Extract provided:

╔══

# London Aquarium!



## Jupiter (Aug 30, 2009)

What you're seeing here are tons of shots I took from the aquarium in London, England! It was really great. Flash wasn't allowed and my parents' camera is a bit old, but I think they came out okay. 

There was a lot of great stuff there. I saw some fish I had never seen before. My parents fell in love with the cuttlefish, while the lion fish seemed to love my dad. They all came and swarmed around him! 



























I loved these guys! They were buried under the sand, with their heads sticking out. So cute.



























Seahorses were my favourite!


















This little yellow fish was stuck to the front of the seahorses' tank. I have no idea what it was, but it was very tiny and almost frog-like!









This was another fish i had never seen before. I forgot its name, but it has a very unique face! It looks like it has eyebrows.


























Blue eyed fish that would make Aigis jealous. 

















Shark tank, though I couldn't get any good pictures of the larger sharks on the top:


















Upside-down jellyfish. I saw a lot of these in Cuba.

╚══

Tasks for this exercise:
(a) According to the aquarium post, which animal did the writer's parents fall in love with?
(b) Return the stretch of the aquarium post from "## Jupiter (Aug" through "swarmed around him!", copied word for word.
The lines after this note come from a different source than the aquarium post.

Records shown:
╔══

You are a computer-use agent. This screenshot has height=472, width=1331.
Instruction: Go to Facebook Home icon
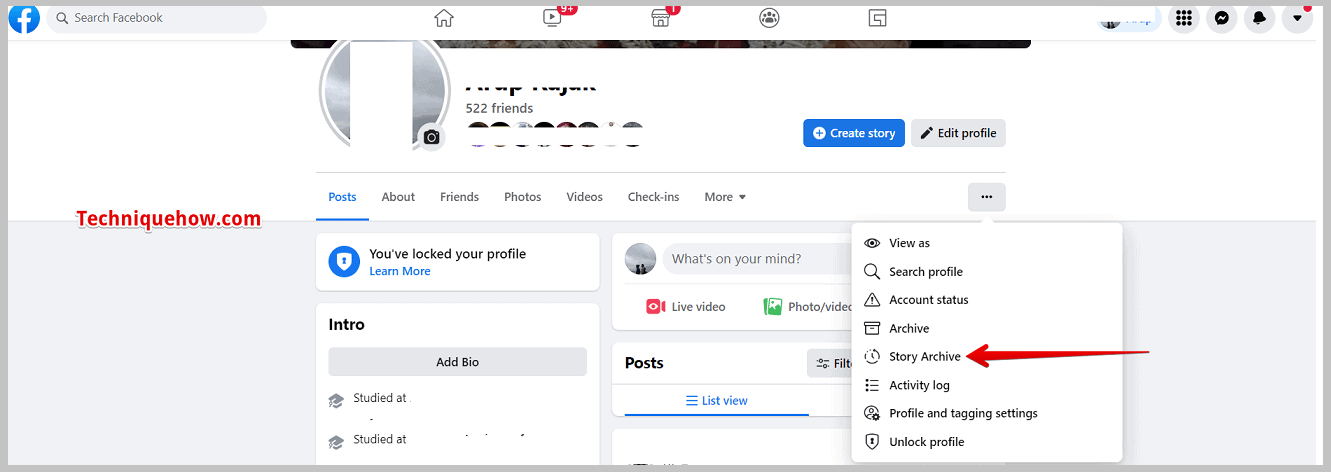pyautogui.click(x=444, y=17)
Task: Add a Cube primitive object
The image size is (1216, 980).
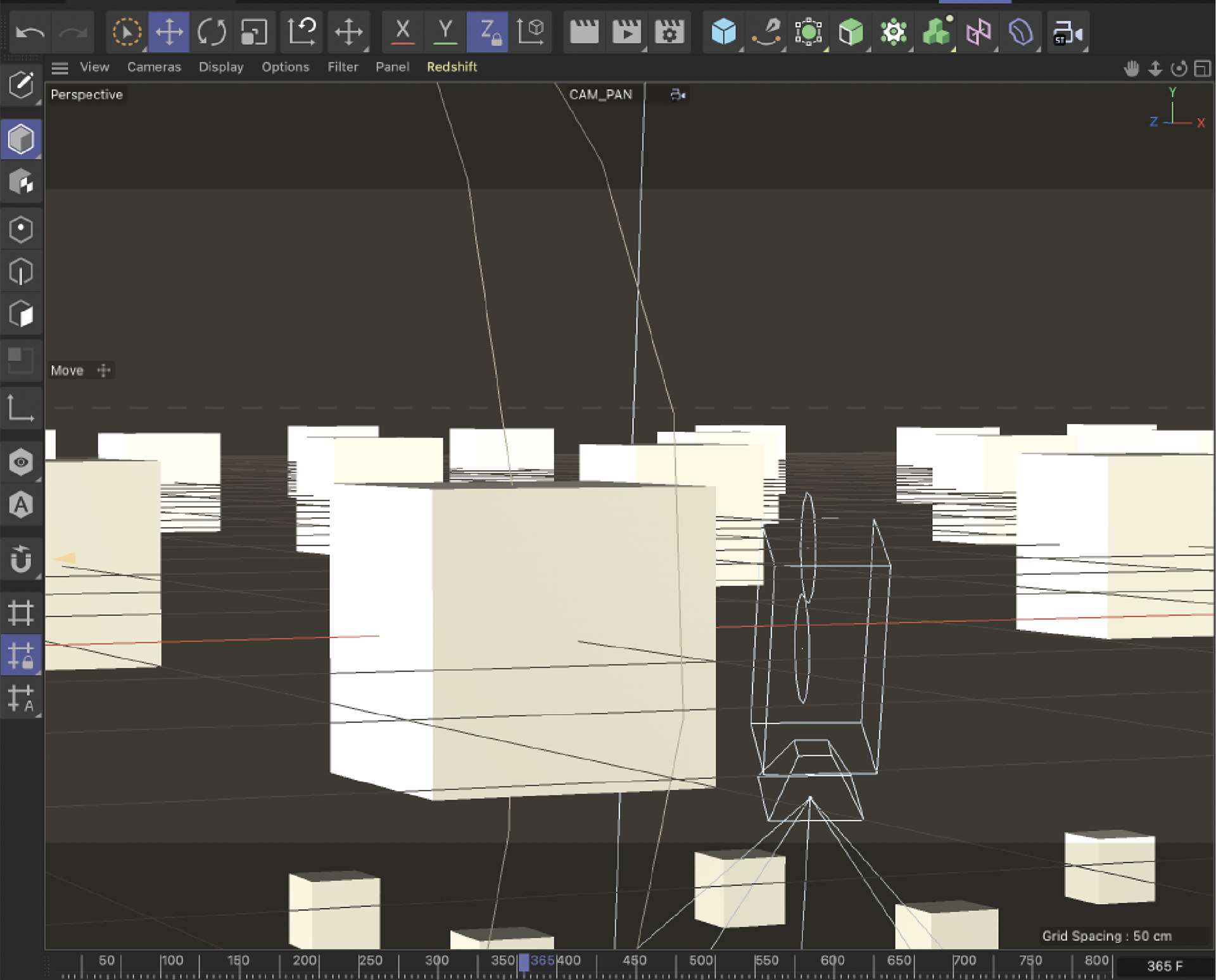Action: [723, 32]

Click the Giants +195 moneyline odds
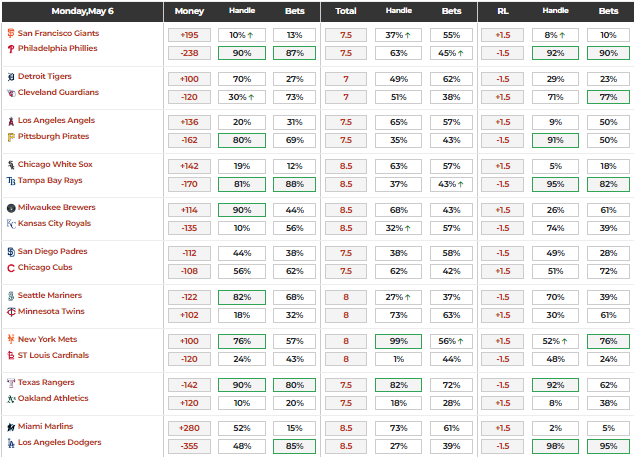click(190, 34)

╚══

Responses for each task:
(a) The cuttlefish.

(b)
## Jupiter (Aug 30, 2009)

What you're seeing here are tons of shots I took from the aquarium in London, England! It was really great. Flash wasn't allowed and my parents' camera is a bit old, but I think they came out okay. 

There was a lot of great stuff there. I saw some fish I had never seen before. My parents fell in love with the cuttlefish, while the lion fish seemed to love my dad. They all came and swarmed around him!